▸ Problem description
Check every line below for the string "computer". Copy the ones that have it.

--- Entries provided ---

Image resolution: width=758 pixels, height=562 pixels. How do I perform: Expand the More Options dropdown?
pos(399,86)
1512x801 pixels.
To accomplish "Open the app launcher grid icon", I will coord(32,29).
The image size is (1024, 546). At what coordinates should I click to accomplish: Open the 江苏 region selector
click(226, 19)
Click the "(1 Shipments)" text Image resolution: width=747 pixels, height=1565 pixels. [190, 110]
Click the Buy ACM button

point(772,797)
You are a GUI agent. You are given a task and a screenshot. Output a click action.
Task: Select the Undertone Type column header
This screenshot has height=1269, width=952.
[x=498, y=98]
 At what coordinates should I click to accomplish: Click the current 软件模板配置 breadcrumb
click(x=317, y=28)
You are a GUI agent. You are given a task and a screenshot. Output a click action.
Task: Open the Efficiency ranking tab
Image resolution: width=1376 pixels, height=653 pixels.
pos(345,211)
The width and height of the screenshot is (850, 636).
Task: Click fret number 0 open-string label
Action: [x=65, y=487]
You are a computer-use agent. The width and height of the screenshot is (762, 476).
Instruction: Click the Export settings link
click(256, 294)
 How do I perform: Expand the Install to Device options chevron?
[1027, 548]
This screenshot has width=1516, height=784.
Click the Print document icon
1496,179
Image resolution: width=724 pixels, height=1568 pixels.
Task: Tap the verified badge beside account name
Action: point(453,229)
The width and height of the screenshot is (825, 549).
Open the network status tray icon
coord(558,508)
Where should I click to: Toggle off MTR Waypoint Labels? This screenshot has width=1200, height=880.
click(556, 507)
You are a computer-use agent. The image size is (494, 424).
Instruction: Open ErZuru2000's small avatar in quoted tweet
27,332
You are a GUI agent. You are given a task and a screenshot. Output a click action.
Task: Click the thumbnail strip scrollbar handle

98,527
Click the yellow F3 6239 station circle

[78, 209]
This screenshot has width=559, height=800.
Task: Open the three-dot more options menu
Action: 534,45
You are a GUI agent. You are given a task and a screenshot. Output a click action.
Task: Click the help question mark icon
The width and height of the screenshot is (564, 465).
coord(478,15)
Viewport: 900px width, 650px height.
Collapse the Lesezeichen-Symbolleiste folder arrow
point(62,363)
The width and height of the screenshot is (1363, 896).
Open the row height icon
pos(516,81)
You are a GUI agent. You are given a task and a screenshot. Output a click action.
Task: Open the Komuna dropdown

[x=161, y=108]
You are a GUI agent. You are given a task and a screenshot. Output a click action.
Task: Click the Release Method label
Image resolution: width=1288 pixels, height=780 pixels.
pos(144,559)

---

▸ Result for this task
You are a computer-use agent. The width and height of the screenshot is (762, 476).
You are a computer-use agent. The image size is (494, 424).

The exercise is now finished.